La décision rendue par la CNIL (Commission nationale française de l’informatique et des libertés) le 17 mars 2011 et le rapport du 7 janvier 2011 du Préposé suisse à la protection des données et à la transparence (PFPDT) concernant la récolte de données transitant par les réseaux sans fil de particuliers au moyen des véhicules déployés par Google le laissait déjà présager. Vu la concurrence que se livrent les différents intervenant dans ce domaine et la valeur de ces données, il n’est pas surprenant que d’autres fassent de même. Apple a d’ailleurs apporté rapidement une modification logicielle à ses téléphones, mais la société de Cupertino n’a pas pour autant renoncé à collecter ces données.

De tels enregistrements portent une atteinte considérable à la sphère privée du détenteur du téléphone, atteinte qui ne pourrait être justifiée que par le consentement de l’utilisateur. Cela n’est pourtant pas une révélation et je suis convaincu que les préposés à la protection des données, les organisations de défense de la sphère privée et toute personne un peu curieuse de ce qu’elle fait de son téléphone portable le savait ou pouvait s’en douter. Plutôt que de jouer aux personnes faussement étonnées de ces « révélations », nous allons voir qui d’autre peut enregistrer de telles données.
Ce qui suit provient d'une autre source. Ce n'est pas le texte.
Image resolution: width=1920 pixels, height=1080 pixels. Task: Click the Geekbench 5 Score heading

1. Les données enregistrées par l’appareil
C’est la révélation des derniers jours. O’reilly Radar, repris par le Guardian et le Wall Street Journal ont démontré que l’Iphone enregistre une longue liste de positions géographiques avec la date et l’heure, et synchronise ensuite ses données sans protection avec un ordinateur. Ces mêmes journaux ont ensuite rapporté que les téléphones android gardent aussi les données de localisation des utilisateurs. Les auditions en cours devant le une commission judiciaire du congrès américain ont également révélé que les téléphones Microsoft enregistraient aussi des données de localisation.

Ces données peuvent être transmises à un ordinateur lors d’une synchronisation ou au fabricant du système d’exploitation du téléphone ou du téléphone.
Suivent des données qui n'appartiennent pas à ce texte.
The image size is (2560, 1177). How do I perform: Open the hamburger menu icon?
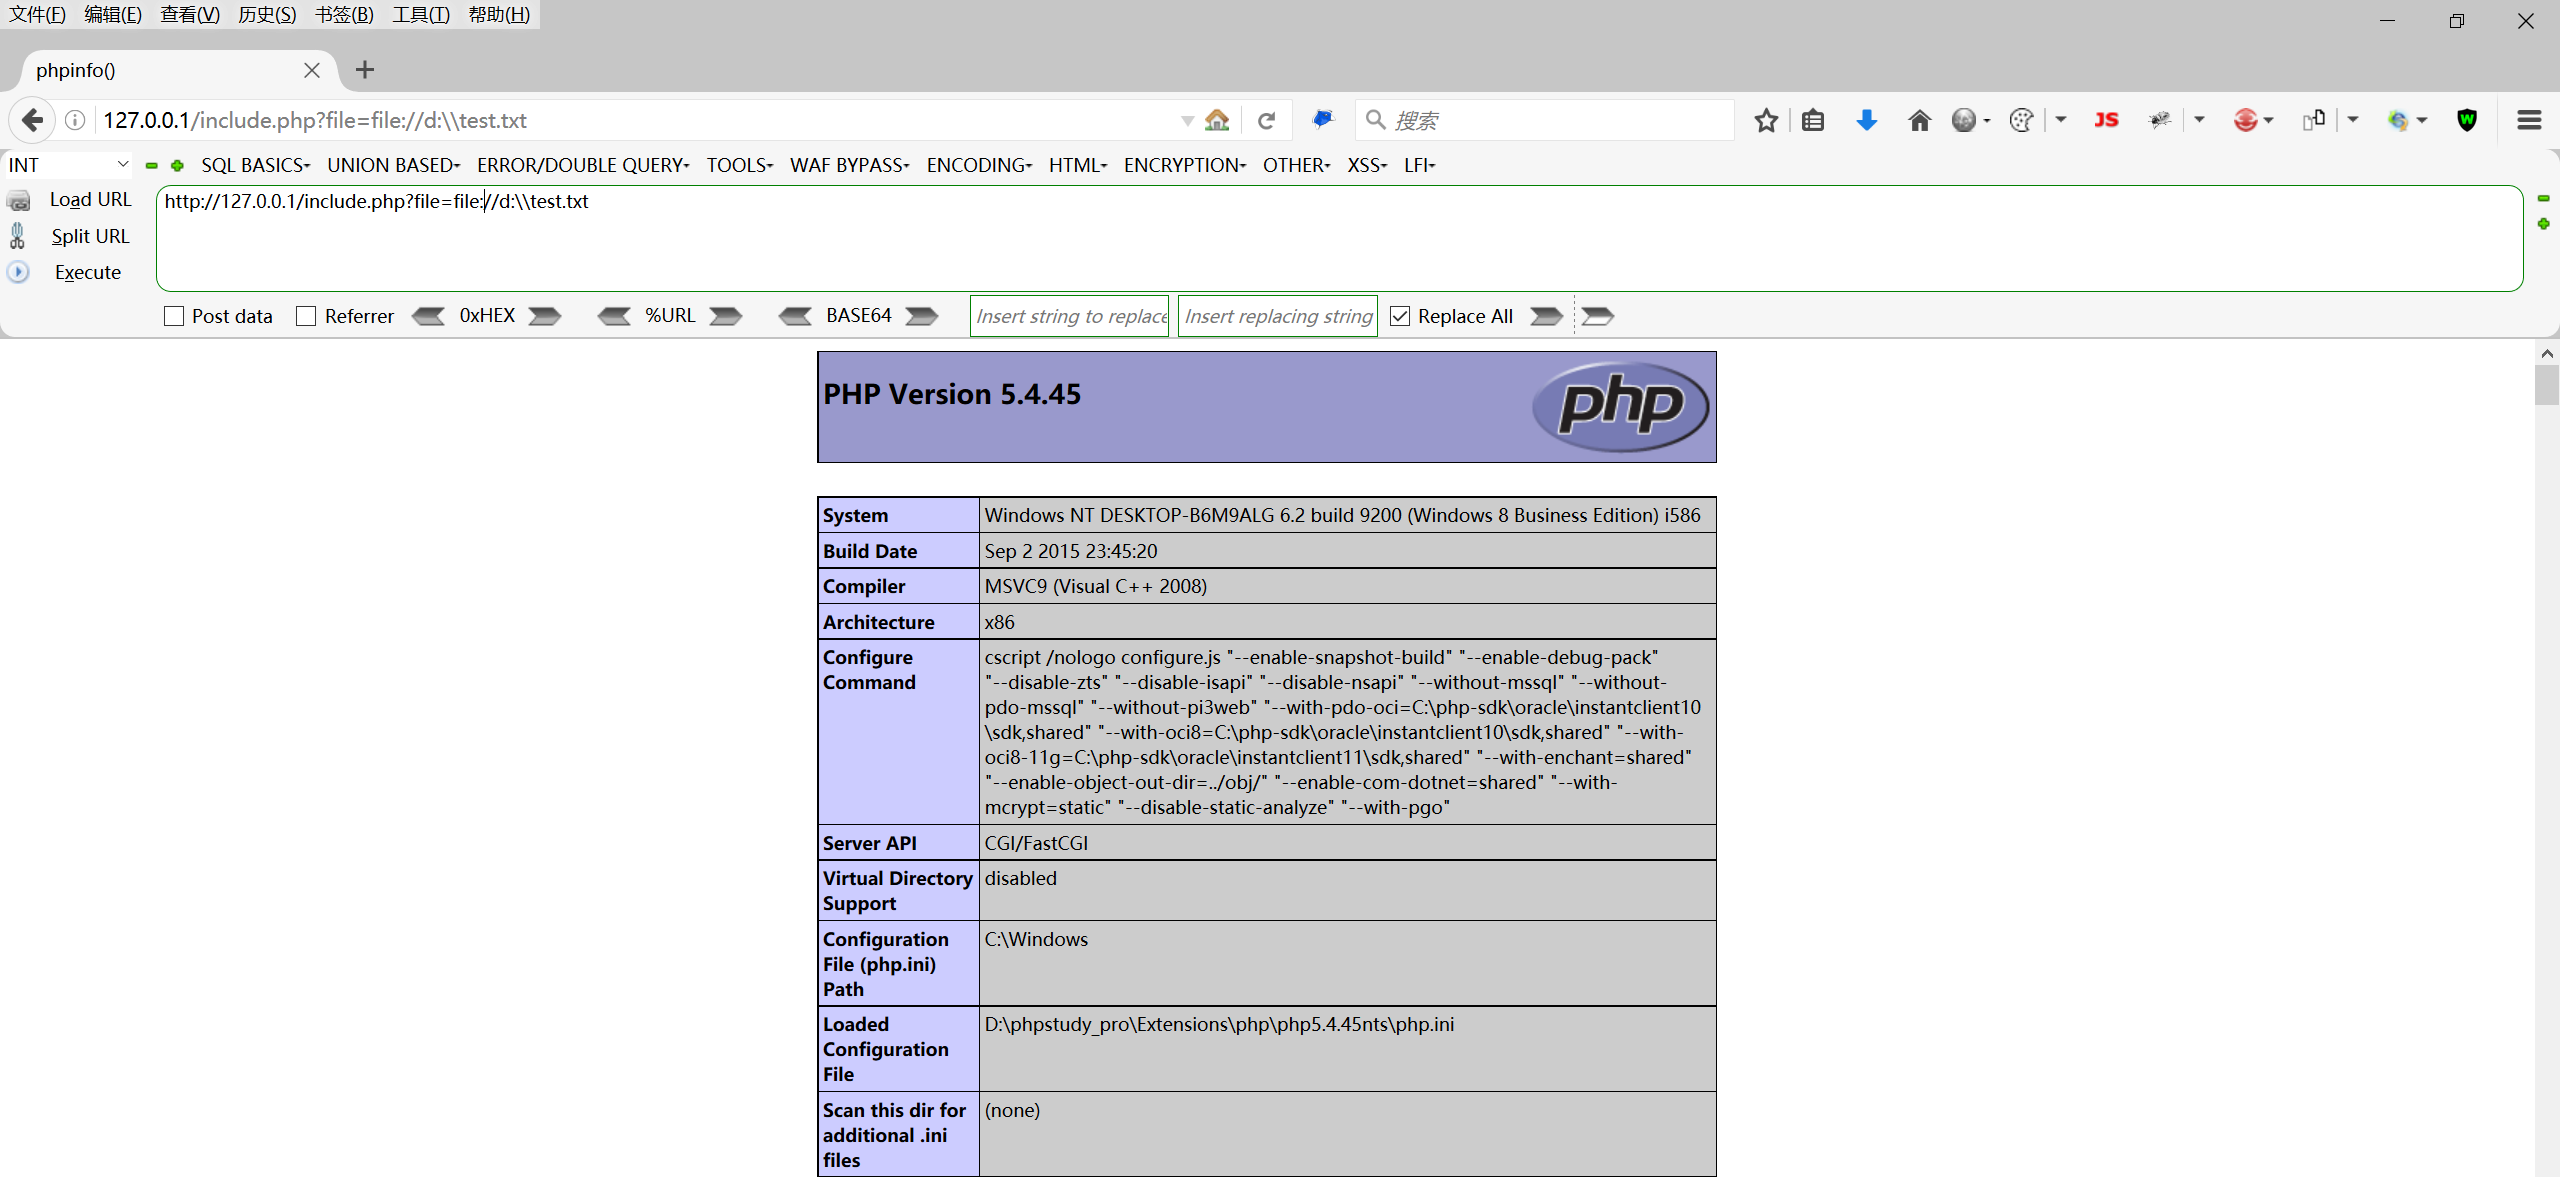[x=2529, y=121]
2. Les données enregistrées par l’opérateur téléphonique
Certaines données sont enregistrées pour des questions de facturation, de marketing ou de contrôle de qualité. Si les données sont conservées plus longtemps que ce qui est nécessaire pour assurer le bon fonctionnement du service téléphonique et la facturation courante, ou qu’elles sont utilisées dans un but qui n’est pas reconnaissable par l’utilisateur, l’accord de celui-ci sera nécessaire. Techniquement, les opérateurs téléphoniques ont la possibilité de collecter facilement des données comme les numéros composés et reçus, l’heure, la date, le lieu et la durée de ces communications, la durée de la sonnerie, la raison de la fin de la communication, les éventuelles déviations d’appel, les services activés, l’utilisation d’une boîte vocale et les données relatives à sa consultation, les déplacements effectués, etc.

3. Les données enregistrées par l’opérateur téléphonique (bis)
Les prestataires de services de télécommunications peuvent aussi être obligés de conserver certaines données pour le cas d’éventuelles enquêtes pénales. Actuellement en Suisse la Loi fédérale du 6 octobre 2000 sur la surveillance de la correspondance par poste et télécommunication (LSCPT) prévoit un délai de conservation de 6 mois. Un projet est actuellement dans les tiroirs et prévoit d’allonger ce délai à 12 mois. L’accès à ces données est limité au cadre d’une enquête pénale et après autorisations du tribunal des mesures de contrainte qui vérifie qu’un certain nombre de conditions précises sont remplies. Le politicien vert Allemand Malte Spitz a mis ses propres données de localisation en ligne ce qui permet de s’en faire une idée.

La Commission européenne a rendu le 18 avril dernier un rapport d’évaluation concernant la directive sur la conservation des données. Actuellement trois pays européens (Allemagne, Roumanie et République tchèque)  considèrent que la conservation ce ces données est contraire à la constitution car elle revient à effectuer une surveillance systématique des citoyens (sans avoir le moindre soupçon).

4. Les données transmises par des applications
Un grand nombre d’applications, développées par le fabricant de l’appareil téléphonique ou même un tiers, demandent la position géographique de l’utilisateur ainsi que d’autres informations, et cela le plus souvent sans nécessité.

5. Les données transmises par les ondes
Beaucoup d’appareils téléphoniques sont équipées de différents moyens de connexion (wifi, Bluetooth, etc). Il est relativement aisé de localiser et authentifier les appareils proches. Ces données peuvent être collectées du seul fait d’être «à proximité».